Presentation
Enabling SE for AI with Test and Evaluation Harnesses for Learning Systems
Publication Date: 9/22/2022Start Date: 2022-09-21
End Date: 2022-09-22
Event: AI4SE & SE4AI Workshop 2022
Event: Stevens Institute of Technology, Howe Building, Hoboken, NJ
Lead Authors:
Dr. Tyler Cody
There is an increasing demand for operational uses of machine learning (ML), however, a lack of best practices for test and evaluation (T&E) of learning systems is a hindrance to supply. This presentation shares a new framework for best practices, described as T&E harnesses, that corresponds principally to the task of engineering a learning system–in contrast to the status quo task of solving a learning problem. The primary difference is a question of scope. This manuscript places T&E for ML into the broader scope of systems engineering processes. Importantly, two challenges to existing T&E best practices are used to motivate the use of T&E harnesses for learning systems.
First, regarding acquisition, it is unclear how T&E processes that focus on model accuracy (or related metrics) on held-out data are able to give assurance that the model will achieve needed outcomes during operation. Needed outcomes are typically identified as part of a need analysis phase conducted prior to developing a ML solution. The need analysis phase occurs at the beginning of the systems engineering “V” process, whereas the ML solution is a component, developed later at the bottom of the “V”, antecedent to subsystem-, and system-level integration. Current best practices hold-out data during component-level engineering to perform T&E. From this perspective, current concepts of T&E narrowly scope themselves to component-level testing, implicitly assuming that if an ML solution meets its component-level functional requirements, then it will provide needed outcomes after aggregation with the rest of the system. T&E harnesses tether ML solutions to the systems (e.g., platform, mission) wherein they operate, ensuring that evaluations of performance are contextualized in terms of the broader system and environment (e.g., their state, behavior, structure, etc.).
Second, regarding operations, the no free lunch theorems of statistical learning theory suggest that no single model can be optimized for all conditions at once. And so, the concept of T&E as an (dominantly) pre-deployment activity is in conflict with the first principles behind ML solutions. That is, as conditions change, e.g., between operations, or as platforms degrade, or with changes in use, if there is a material difference in the data that flows through the model, then the performance of the model is expected to change. This suggests that domain adaptation is the rule, not the exception. Conversely, so-called universal models, e.g., general purpose vision models, are the exception, not the rule. T&E harnesses provide a construct for coordinating continuous T&E and continuous re-engineering of ML solutions.
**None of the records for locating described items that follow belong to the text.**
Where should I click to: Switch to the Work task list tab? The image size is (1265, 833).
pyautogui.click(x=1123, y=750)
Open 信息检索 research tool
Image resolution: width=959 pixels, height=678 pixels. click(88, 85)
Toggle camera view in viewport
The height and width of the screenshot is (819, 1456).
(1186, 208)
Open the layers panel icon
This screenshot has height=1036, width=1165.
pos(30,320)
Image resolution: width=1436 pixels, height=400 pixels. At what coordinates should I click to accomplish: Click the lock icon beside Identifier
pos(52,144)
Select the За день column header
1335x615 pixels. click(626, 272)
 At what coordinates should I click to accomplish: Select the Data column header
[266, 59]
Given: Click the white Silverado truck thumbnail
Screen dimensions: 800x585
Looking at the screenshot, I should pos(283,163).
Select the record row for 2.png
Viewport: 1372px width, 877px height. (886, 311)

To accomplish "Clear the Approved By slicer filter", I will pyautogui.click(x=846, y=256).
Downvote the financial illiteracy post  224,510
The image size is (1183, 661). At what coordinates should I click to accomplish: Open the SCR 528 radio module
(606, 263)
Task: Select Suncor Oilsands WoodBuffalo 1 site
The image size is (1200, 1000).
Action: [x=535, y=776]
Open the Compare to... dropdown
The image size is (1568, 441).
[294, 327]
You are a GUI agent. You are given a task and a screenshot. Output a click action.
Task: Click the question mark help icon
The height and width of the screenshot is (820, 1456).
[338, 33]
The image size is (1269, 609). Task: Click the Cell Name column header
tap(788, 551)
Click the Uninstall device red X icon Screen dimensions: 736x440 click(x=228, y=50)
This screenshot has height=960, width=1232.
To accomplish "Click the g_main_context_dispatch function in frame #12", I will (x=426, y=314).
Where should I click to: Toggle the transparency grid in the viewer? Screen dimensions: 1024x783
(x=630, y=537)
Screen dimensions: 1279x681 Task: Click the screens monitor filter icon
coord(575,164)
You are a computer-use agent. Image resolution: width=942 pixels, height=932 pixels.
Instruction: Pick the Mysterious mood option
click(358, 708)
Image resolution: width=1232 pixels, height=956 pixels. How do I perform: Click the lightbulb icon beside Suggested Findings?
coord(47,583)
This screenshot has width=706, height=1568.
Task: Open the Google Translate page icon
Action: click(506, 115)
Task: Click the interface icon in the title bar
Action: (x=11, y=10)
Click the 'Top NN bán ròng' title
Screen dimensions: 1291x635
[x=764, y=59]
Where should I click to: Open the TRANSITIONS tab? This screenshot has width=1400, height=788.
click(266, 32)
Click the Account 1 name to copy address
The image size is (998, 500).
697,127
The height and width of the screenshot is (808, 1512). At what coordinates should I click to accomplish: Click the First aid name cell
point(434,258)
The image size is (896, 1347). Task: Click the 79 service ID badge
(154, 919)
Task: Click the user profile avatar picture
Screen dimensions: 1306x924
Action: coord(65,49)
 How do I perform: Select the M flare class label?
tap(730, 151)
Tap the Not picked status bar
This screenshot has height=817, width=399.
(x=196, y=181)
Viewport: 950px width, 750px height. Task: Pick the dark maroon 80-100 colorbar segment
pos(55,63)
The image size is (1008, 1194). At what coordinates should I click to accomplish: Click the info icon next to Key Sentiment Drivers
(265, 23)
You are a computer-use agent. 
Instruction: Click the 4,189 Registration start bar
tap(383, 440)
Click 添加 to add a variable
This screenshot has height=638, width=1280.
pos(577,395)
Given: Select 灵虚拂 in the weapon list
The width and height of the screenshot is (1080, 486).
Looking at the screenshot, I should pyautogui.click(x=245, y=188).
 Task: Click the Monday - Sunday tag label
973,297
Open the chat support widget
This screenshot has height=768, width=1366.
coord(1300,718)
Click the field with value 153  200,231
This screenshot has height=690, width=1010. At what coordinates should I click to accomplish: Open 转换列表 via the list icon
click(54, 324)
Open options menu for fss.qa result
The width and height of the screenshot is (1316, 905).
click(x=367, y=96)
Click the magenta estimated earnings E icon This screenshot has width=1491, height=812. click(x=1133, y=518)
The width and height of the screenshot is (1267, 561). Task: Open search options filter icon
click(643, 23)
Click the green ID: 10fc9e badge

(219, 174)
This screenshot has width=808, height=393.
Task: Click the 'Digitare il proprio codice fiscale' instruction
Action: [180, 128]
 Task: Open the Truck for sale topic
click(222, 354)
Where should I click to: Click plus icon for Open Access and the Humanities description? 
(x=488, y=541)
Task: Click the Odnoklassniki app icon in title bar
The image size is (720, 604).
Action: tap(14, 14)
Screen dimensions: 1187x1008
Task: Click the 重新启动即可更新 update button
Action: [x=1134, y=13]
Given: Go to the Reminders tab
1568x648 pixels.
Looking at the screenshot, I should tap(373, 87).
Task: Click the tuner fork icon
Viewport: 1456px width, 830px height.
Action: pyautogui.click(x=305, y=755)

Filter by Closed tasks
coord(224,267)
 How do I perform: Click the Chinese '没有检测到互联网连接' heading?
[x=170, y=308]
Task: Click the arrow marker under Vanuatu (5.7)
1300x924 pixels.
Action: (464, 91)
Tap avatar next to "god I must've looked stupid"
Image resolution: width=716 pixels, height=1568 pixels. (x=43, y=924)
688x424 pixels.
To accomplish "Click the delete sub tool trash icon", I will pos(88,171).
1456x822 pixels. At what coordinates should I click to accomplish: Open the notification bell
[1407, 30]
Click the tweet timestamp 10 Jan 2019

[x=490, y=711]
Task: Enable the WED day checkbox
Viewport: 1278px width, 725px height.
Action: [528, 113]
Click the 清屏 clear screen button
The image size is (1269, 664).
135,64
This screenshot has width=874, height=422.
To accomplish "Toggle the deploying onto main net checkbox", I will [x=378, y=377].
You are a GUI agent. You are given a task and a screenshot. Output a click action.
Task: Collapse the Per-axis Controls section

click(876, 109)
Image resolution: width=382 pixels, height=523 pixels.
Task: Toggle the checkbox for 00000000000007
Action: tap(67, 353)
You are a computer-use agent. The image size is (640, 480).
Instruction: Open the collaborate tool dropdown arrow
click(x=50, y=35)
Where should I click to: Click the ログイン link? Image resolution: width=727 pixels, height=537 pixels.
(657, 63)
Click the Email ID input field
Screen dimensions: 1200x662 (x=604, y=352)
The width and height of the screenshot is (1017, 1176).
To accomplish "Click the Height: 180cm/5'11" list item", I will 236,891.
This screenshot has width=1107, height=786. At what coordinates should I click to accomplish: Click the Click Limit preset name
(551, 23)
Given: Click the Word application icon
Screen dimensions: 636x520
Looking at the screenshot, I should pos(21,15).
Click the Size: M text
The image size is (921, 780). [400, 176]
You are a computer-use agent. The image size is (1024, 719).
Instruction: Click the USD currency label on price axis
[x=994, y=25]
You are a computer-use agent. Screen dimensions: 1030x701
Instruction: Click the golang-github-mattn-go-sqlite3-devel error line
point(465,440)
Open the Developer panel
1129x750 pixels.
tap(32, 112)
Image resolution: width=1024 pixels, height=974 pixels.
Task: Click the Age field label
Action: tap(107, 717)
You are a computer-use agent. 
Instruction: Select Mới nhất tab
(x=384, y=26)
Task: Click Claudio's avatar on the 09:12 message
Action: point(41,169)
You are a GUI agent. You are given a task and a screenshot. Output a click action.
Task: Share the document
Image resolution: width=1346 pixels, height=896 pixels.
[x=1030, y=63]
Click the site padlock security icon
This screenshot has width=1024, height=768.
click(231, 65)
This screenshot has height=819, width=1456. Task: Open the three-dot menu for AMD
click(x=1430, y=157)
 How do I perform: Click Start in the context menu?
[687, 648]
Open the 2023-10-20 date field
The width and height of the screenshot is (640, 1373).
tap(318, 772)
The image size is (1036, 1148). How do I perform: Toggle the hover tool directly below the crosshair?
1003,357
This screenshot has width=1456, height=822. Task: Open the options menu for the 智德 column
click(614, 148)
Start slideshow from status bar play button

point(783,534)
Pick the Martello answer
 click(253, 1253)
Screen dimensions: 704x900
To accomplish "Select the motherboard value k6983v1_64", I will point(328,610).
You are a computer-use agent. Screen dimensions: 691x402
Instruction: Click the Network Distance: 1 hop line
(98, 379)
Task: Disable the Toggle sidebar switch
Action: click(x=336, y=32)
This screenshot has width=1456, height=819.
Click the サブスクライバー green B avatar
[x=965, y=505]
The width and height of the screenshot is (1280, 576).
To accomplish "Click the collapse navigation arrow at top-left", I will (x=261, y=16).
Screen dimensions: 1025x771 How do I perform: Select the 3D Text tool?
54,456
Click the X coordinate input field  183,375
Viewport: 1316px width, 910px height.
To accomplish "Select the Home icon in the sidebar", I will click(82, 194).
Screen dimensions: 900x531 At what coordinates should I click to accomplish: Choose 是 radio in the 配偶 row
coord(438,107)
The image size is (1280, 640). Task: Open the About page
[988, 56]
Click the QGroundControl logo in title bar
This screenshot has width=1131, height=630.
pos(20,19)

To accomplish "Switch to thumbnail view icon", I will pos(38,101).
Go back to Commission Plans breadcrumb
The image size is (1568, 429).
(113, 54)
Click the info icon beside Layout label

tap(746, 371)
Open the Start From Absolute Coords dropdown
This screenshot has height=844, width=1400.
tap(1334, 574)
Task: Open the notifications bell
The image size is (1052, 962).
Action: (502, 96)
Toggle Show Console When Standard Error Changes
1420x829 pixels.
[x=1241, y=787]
This presentation draws from recent findings in experimental design for ML, combinatorial interaction testing of ML solutions, and the general systems modeling of ML. The concept of T&E harnesses is closely tied to existing models of systems engineering processes. We draw the conclusion that existing best practices for T&E form a subset of what is needed to rigorously test for system-level satisfaction of stakeholder needs.